Amid the endlessly amusing observations on literary themes, Dirda finds time for a red-blooded, old-fashioned rant, occasioned by the sort of travel that has for all of us come to be “a prolonged nightmare.” After a day of interminable and probably unnecessary delays on busses in the Rocky Mountains, he lets loose, pointing to “real suffering of elderly seniors and quite young children” and demanding they be told “the truth,” after which,
the Center’s personnel regarded me as a pitiable crank and dismissed my outrage as obvious insanity. But here is the strangest part of all: no one else came forth to utter a peep about our cattle-car experiences. I was shocked at how docile my fellow sufferers had become. Were they too beaten down to say anything? Had they come to accept such abusive behavior as the modus operandi for life in these United States?
It is a chilling and all too familiar thought.
While dispensing wisdom and displaying astounding erudition, Dirda can be counted on to be at once mordant and charmingly self-effacing. He tells us that “on any given day I’m likely to be working here at home, hunched over this keyboard, typing Great Thoughts and Beautiful Sentences—or so they seem at the time, like those beautifully flecked and iridescent stones one finds at the seashore that gradually dry into dull gray pebbles.” He stands before his amassed books and sighs, “perhaps my Beloved Spouse is right. While there’s definitely method to my madness, it may well be madness nonetheless.” At other times, Dirda can be touching, as when he describes a visit to his mother in a nursing home, where the “after-effects of a stroke have kept her wheelchair bound and rendered her right hand useless.” He remembers “once upon a time I sat in my mother’s lap, as she turned the pages of Golden Books and I gradually learned to read.” Today, they look over children’s books “before she puts them aside as gifts for her first great-grandchild.”

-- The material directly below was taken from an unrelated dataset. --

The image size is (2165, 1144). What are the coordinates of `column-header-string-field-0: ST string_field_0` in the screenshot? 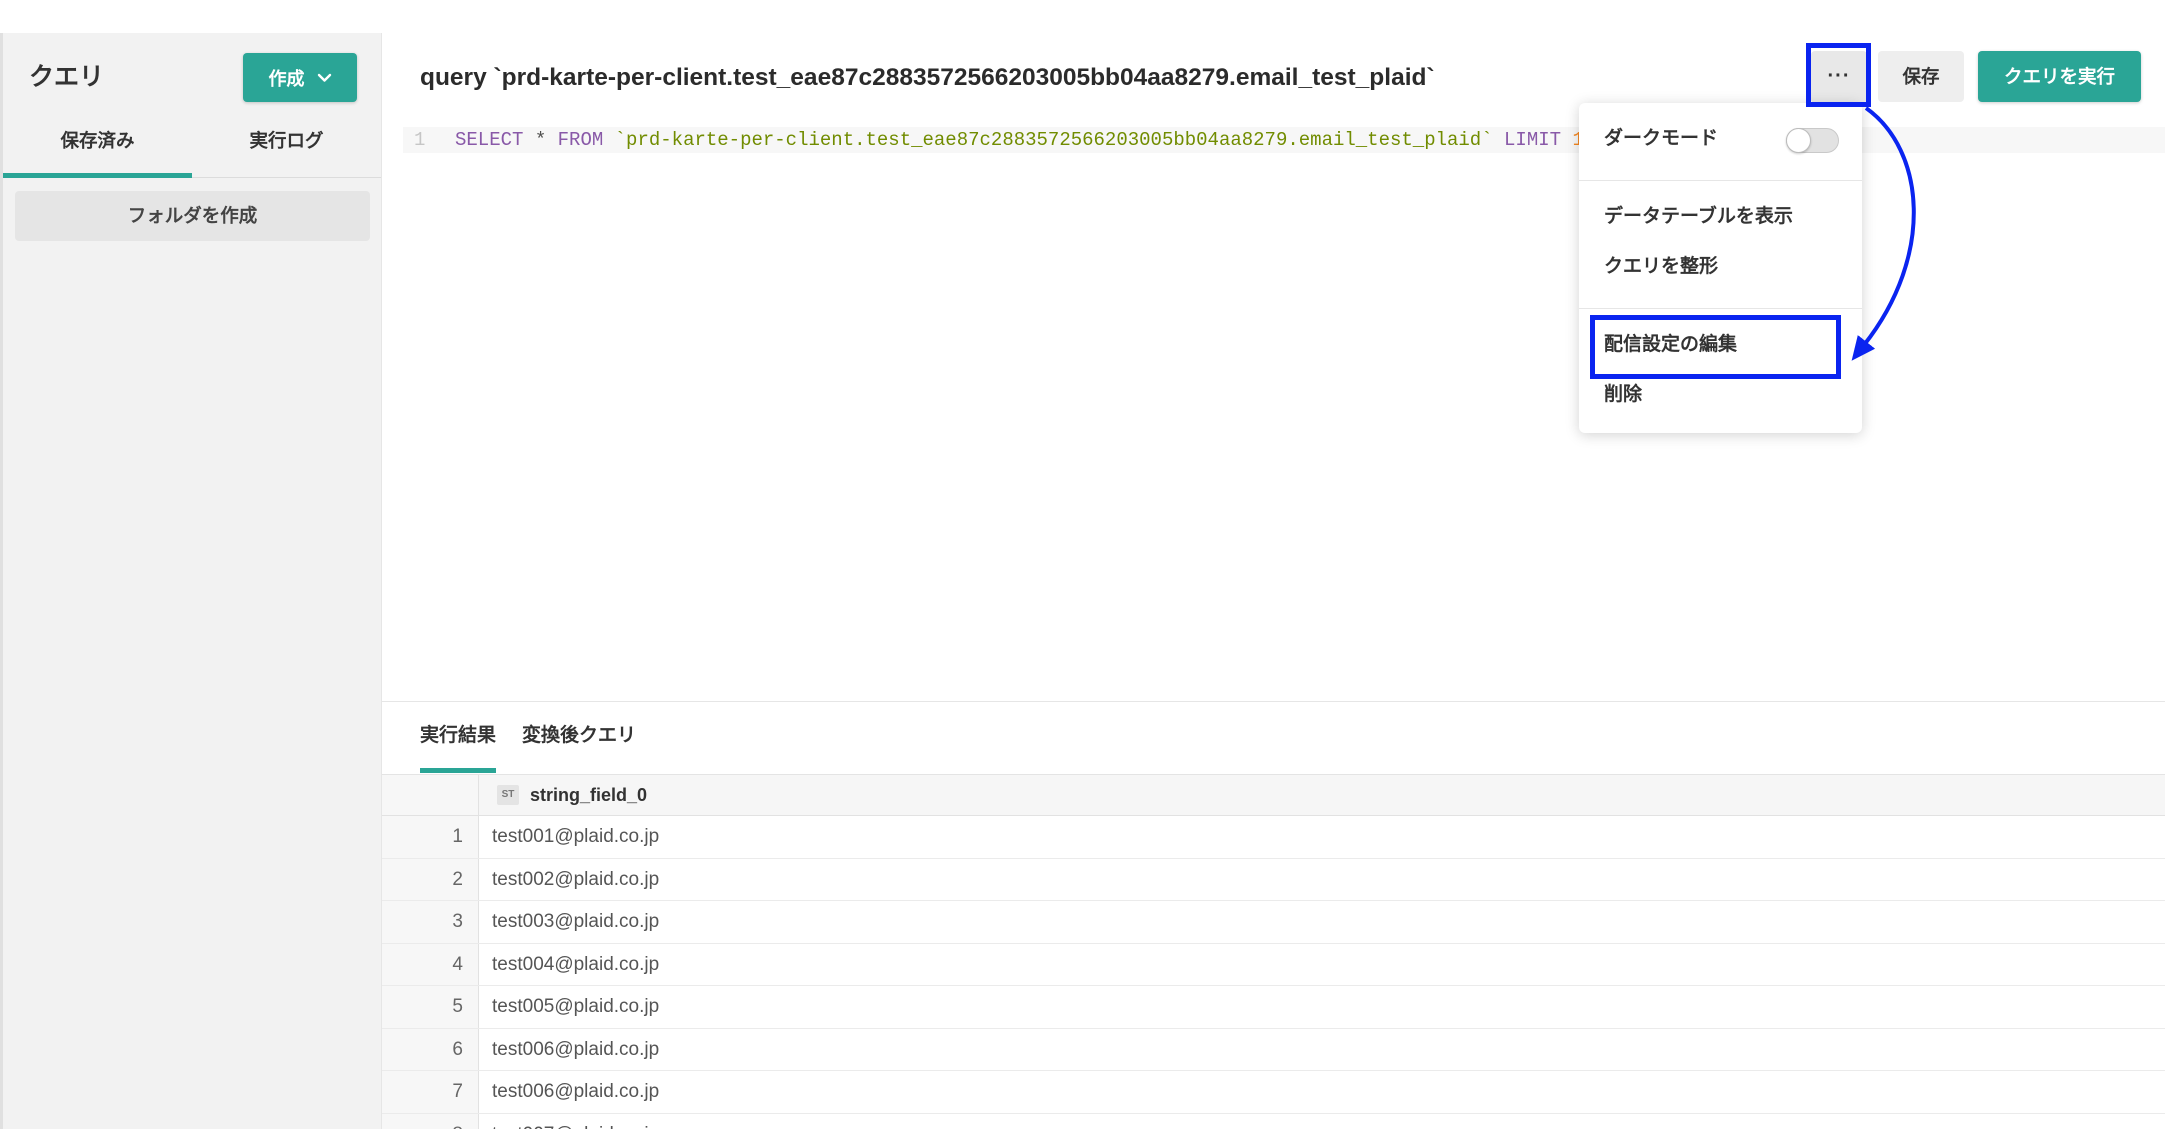 It's located at (1322, 795).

Browsings is a sustained ode to the pleasures of cultural immersion, acquisition, and appreciation, not only books but also vinyl albums, CDs, fine clothing, cuisine, art, and personally meaningful baubles and bibelots. These are the pleasures of the home, the study, the hearth. Dirda assures us, “where your treasure is, there will your heart be also,” summoning no less an authority than the bible, King James Version, of course. While turning these pages, the reader experiences the sensation of being comfortably ensconced in a book-filled room, one in which the volumes overflow the shelves, what Dirda refers to as “ziggurats of books in the bedroom and on the attic steps and on top of the piano . . .” While some might think the books a sign that he’s “no better than a hoarder with a houseful of crumbling newspapers,” he reminds us that books are much more purposeful than other objects, each a promise that the reader will one day enjoy the time and peace of mind to read them. Where one might see clutter, the critic sees “future projects, awaiting that time when the stars are right.” Dirda wields the truly rare ability to make books and the life of the reader not only appealing but downright enlivening. He likes to be serious while expending great reserves of talent and learning to have fun. How serious is Dirda about the fun he finds in books? He believes “heaven itself will resemble a vast used bookstore, with a really good café in one corner, serving coffee and Guinness and kielbasa to keep up one’s strength while browsing . . .” It certainly sounds like heaven, or perhaps the closest thing to it we can get given just a few hours and a few dollars to spare.